**Given instruction 1**.
From the roadblock account, list everything the officer asked to see or checked for during the stop.
**Given instruction 2**.
Continue the roadblock account from where it stops.

**Given passage**.
################
Last night, my wife, daughters and I were driving home from a family outing when we happened upon and were stopped at one of the now-common license check/road blocks last night. It was about ten o'clock on a remote stretch of rural Alabama highway. We waited impatiently until it was our turn to meet with our inquisitor. The officer (one of several there on the scene) asked to see my wife's license and proof of auto insurance (while he was obviously surveying the inside of the vehicle to make sure everyone was wearing a seatbelt and that no contraband was evident). As she handed over her license, I asked what was the nature of the stop. The officer responded, "Just making sure the laws are being followed."
Although this may have been the answer I anticipated, it is not the answer
for which I hoped. Being rather "old fashioned" in my concept of "rights and liberty," I had hoped the officer might say that they were looking for some escaped criminal or bank robber, in which case I would have accepted the inconvenience. This officer, however, on this occasion, was not looking for any specific criminal; he was looking instead for someone he could make into a criminal. Now days, everyone is a potential criminal, everyone a suspect. New recruits are taught that it is up to them to discover what laws the public is violating. Of course, they are taught that it is for the good of society.
################
**Recorded information**.
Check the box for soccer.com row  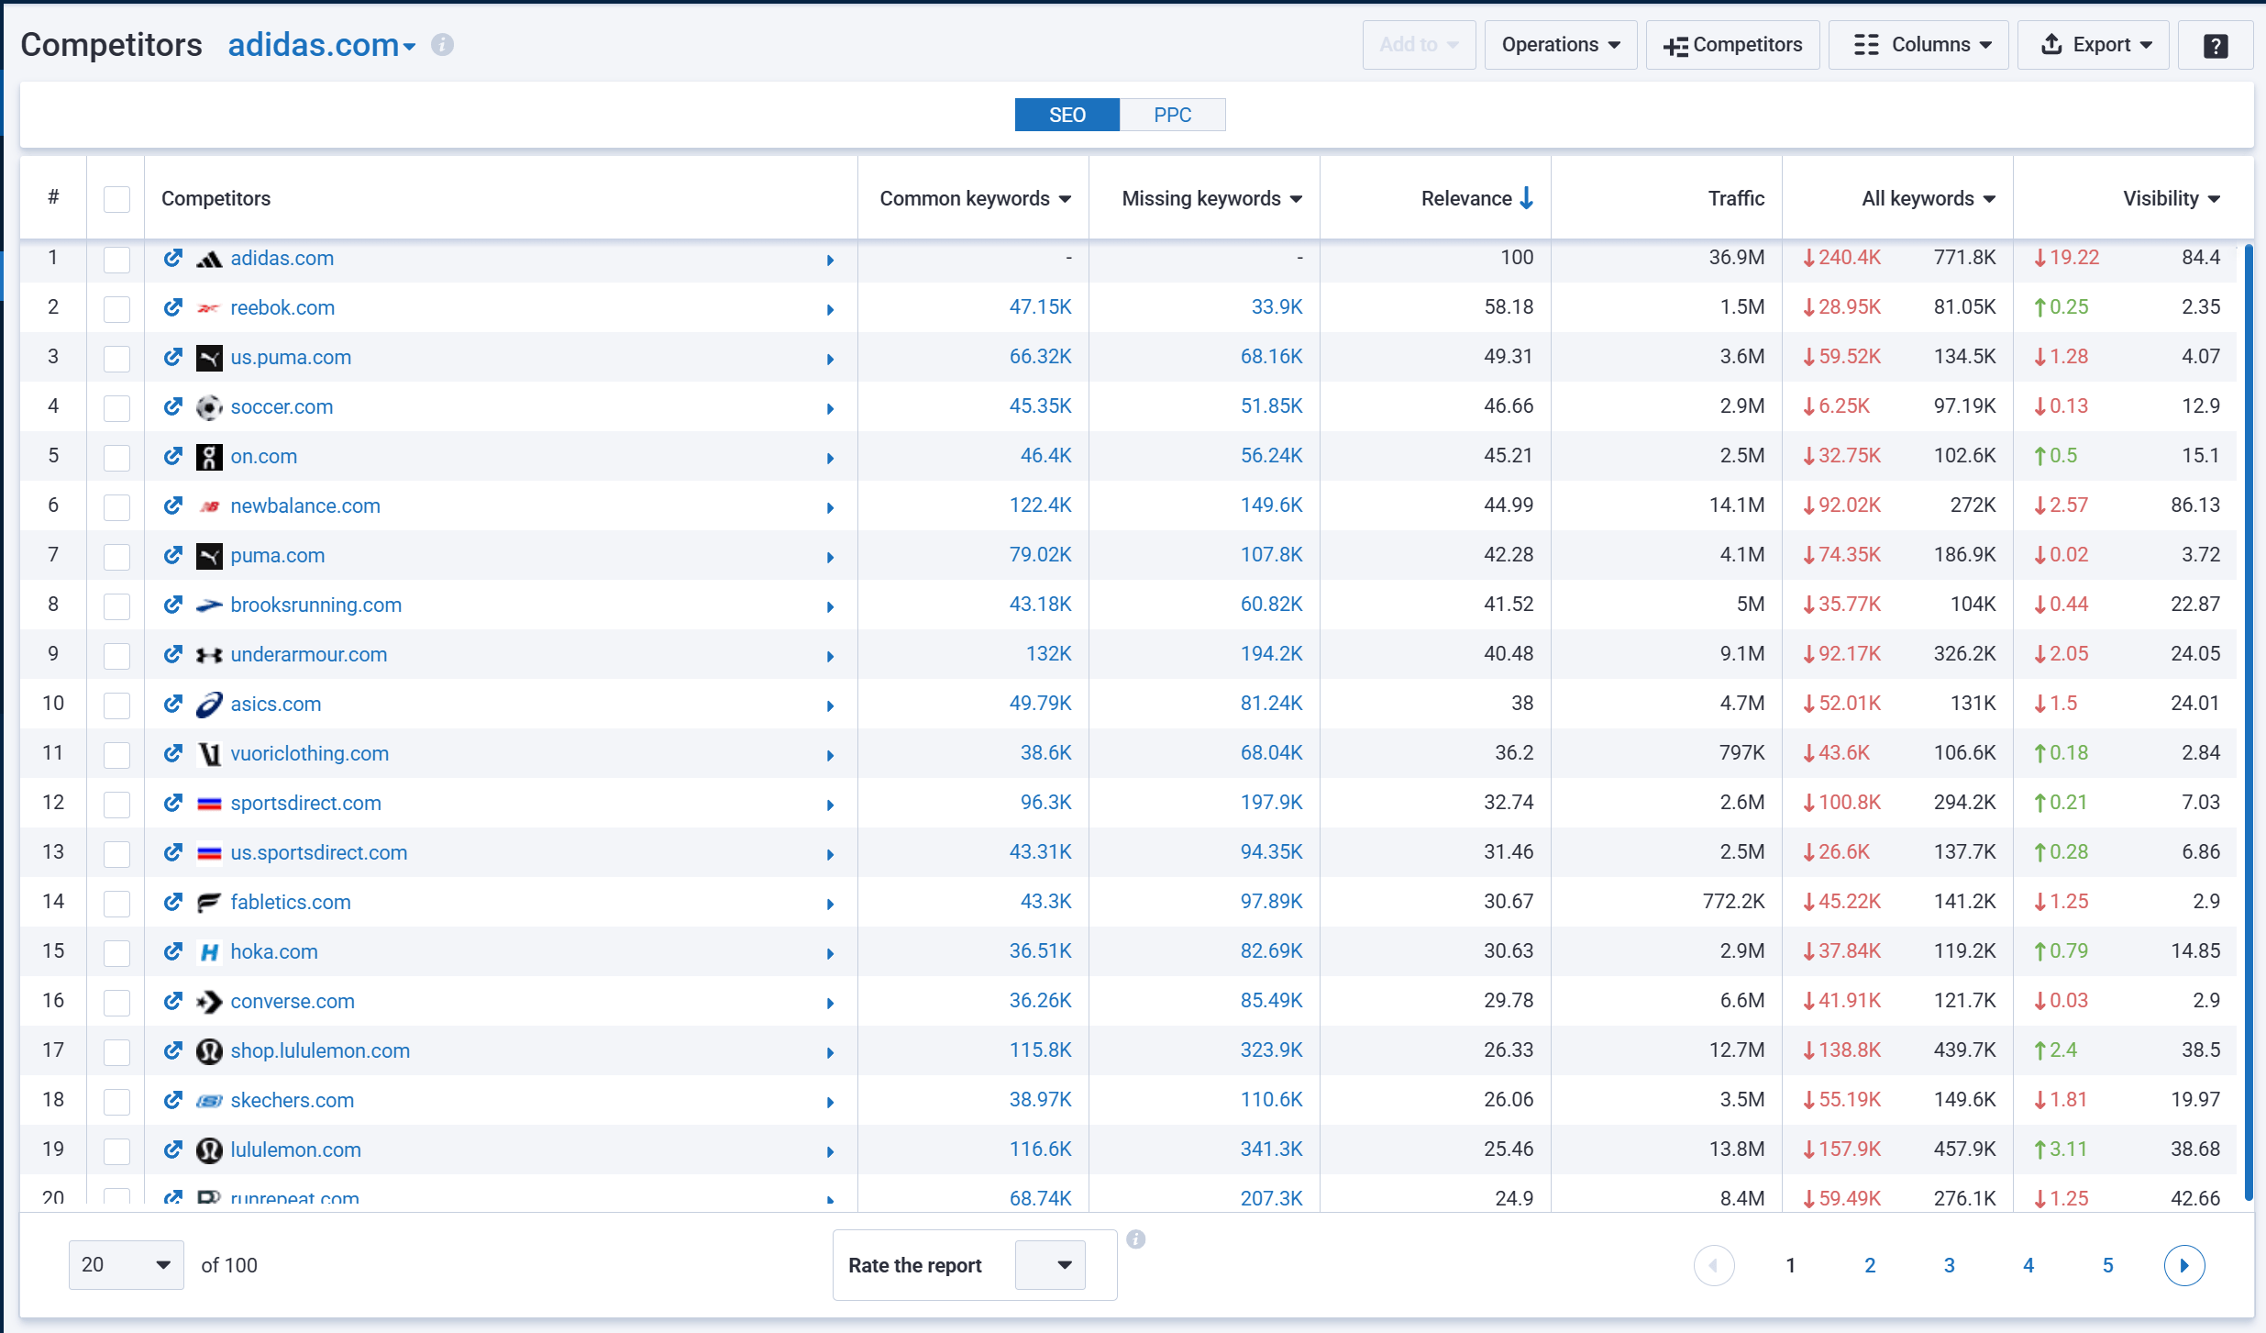(x=116, y=407)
################
**Exercise response 1**.
- The wife's license
- Proof of auto insurance
- That everyone was wearing a seatbelt
- That no contraband was evident

**Exercise response 2**.
While I searched in the dark for the certificate, the officer circled the vehicle, checking the registration plate, looking at the tread on the tires, and making sure all the lights were working. Sure enough, it was not long before this officer discovered just what kind of criminals we were. Apparently, we did not have our current "proof of insurance" certificate on us (at least we could not find it in the dark). Now comes the part they love. Now they have complete control and you are at their mercy -- and they let you know it. They have discovered what law you are breaking -- you did not produce the certificate upon demand!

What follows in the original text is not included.